Can you reproduce the listing below with "Sitemap" replaced by "Site Map" and everything else left unchanged?

--- Start of Records shown ---

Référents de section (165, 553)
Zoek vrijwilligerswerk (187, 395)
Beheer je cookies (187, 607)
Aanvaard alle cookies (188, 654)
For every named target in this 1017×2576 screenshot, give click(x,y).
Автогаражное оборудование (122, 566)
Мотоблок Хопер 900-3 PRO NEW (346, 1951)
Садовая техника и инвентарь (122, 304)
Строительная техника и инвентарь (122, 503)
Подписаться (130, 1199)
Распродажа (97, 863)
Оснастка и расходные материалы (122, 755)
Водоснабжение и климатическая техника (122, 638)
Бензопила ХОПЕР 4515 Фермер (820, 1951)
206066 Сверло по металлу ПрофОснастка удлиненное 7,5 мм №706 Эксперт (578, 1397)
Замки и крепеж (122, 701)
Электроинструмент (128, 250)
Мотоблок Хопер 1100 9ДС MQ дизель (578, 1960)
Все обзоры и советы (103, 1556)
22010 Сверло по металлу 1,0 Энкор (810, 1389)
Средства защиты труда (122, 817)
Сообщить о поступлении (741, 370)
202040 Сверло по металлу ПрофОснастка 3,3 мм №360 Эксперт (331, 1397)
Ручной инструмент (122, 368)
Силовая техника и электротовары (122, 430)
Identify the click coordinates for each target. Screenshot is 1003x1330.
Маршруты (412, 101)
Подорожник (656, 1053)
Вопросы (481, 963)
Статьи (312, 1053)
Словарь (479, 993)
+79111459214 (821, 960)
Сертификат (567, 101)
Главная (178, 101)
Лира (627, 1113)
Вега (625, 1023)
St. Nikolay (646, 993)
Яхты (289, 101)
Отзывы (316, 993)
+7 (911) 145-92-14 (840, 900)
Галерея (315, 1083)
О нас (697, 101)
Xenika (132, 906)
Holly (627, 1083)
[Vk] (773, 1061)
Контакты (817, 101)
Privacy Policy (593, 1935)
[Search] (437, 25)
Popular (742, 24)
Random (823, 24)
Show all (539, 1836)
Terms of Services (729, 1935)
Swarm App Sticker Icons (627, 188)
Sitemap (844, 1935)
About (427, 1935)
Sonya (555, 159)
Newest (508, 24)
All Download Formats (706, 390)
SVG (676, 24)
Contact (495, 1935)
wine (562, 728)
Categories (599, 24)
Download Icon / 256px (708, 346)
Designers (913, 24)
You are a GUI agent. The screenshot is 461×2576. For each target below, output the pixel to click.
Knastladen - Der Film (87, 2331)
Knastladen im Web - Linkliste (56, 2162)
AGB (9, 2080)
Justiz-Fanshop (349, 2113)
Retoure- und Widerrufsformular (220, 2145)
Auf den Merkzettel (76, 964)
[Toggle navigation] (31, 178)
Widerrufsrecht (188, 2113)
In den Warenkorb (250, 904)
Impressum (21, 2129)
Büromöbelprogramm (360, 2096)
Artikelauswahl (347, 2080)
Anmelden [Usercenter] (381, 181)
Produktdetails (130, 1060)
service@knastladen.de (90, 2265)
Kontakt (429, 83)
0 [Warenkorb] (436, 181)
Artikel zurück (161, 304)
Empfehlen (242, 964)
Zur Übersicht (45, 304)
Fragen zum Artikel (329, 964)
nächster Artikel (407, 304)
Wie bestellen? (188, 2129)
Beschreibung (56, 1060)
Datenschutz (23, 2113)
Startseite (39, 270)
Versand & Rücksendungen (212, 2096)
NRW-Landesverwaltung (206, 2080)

--- End of Records shown ---

◆ Expected output:
Référents de section (165, 553)
Zoek vrijwilligerswerk (187, 395)
Beheer je cookies (187, 607)
Aanvaard alle cookies (188, 654)
For every named target in this 1017×2576 screenshot, give click(x,y).
Автогаражное оборудование (122, 566)
Мотоблок Хопер 900-3 PRO NEW (346, 1951)
Садовая техника и инвентарь (122, 304)
Строительная техника и инвентарь (122, 503)
Подписаться (130, 1199)
Распродажа (97, 863)
Оснастка и расходные материалы (122, 755)
Водоснабжение и климатическая техника (122, 638)
Бензопила ХОПЕР 4515 Фермер (820, 1951)
206066 Сверло по металлу ПрофОснастка удлиненное 7,5 мм №706 Эксперт (578, 1397)
Замки и крепеж (122, 701)
Электроинструмент (128, 250)
Мотоблок Хопер 1100 9ДС MQ дизель (578, 1960)
Все обзоры и советы (103, 1556)
22010 Сверло по металлу 1,0 Энкор (810, 1389)
Средства защиты труда (122, 817)
Сообщить о поступлении (741, 370)
202040 Сверло по металлу ПрофОснастка 3,3 мм №360 Эксперт (331, 1397)
Ручной инструмент (122, 368)
Силовая техника и электротовары (122, 430)
Identify the click coordinates for each target. Screenshot is 1003x1330.
Маршруты (412, 101)
Подорожник (656, 1053)
Вопросы (481, 963)
Статьи (312, 1053)
Словарь (479, 993)
+79111459214 (821, 960)
Сертификат (567, 101)
Главная (178, 101)
Лира (627, 1113)
Вега (625, 1023)
St. Nikolay (646, 993)
Яхты (289, 101)
Отзывы (316, 993)
+7 (911) 145-92-14 (840, 900)
Галерея (315, 1083)
О нас (697, 101)
Xenika (132, 906)
Holly (627, 1083)
[Vk] (773, 1061)
Контакты (817, 101)
Privacy Policy (593, 1935)
[Search] (437, 25)
Popular (742, 24)
Random (823, 24)
Show all (539, 1836)
Terms of Services (729, 1935)
Swarm App Sticker Icons (627, 188)
Site Map (844, 1935)
About (427, 1935)
Sonya (555, 159)
Newest (508, 24)
All Download Formats (706, 390)
SVG (676, 24)
Contact (495, 1935)
wine (562, 728)
Categories (599, 24)
Download Icon / 256px (708, 346)
Designers (913, 24)
You are a GUI agent. The screenshot is 461×2576. For each target below, output the pixel to click.
Knastladen - Der Film (87, 2331)
Knastladen im Web - Linkliste (56, 2162)
AGB (9, 2080)
Justiz-Fanshop (349, 2113)
Retoure- und Widerrufsformular (220, 2145)
Auf den Merkzettel (76, 964)
[Toggle navigation] (31, 178)
Widerrufsrecht (188, 2113)
In den Warenkorb (250, 904)
Impressum (21, 2129)
Büromöbelprogramm (360, 2096)
Artikelauswahl (347, 2080)
Anmelden [Usercenter] (381, 181)
Produktdetails (130, 1060)
service@knastladen.de (90, 2265)
Kontakt (429, 83)
0 [Warenkorb] (436, 181)
Artikel zurück (161, 304)
Empfehlen (242, 964)
Zur Übersicht (45, 304)
Fragen zum Artikel (329, 964)
nächster Artikel (407, 304)
Wie bestellen? (188, 2129)
Beschreibung (56, 1060)
Datenschutz (23, 2113)
Startseite (39, 270)
Versand & Rücksendungen (212, 2096)
NRW-Landesverwaltung (206, 2080)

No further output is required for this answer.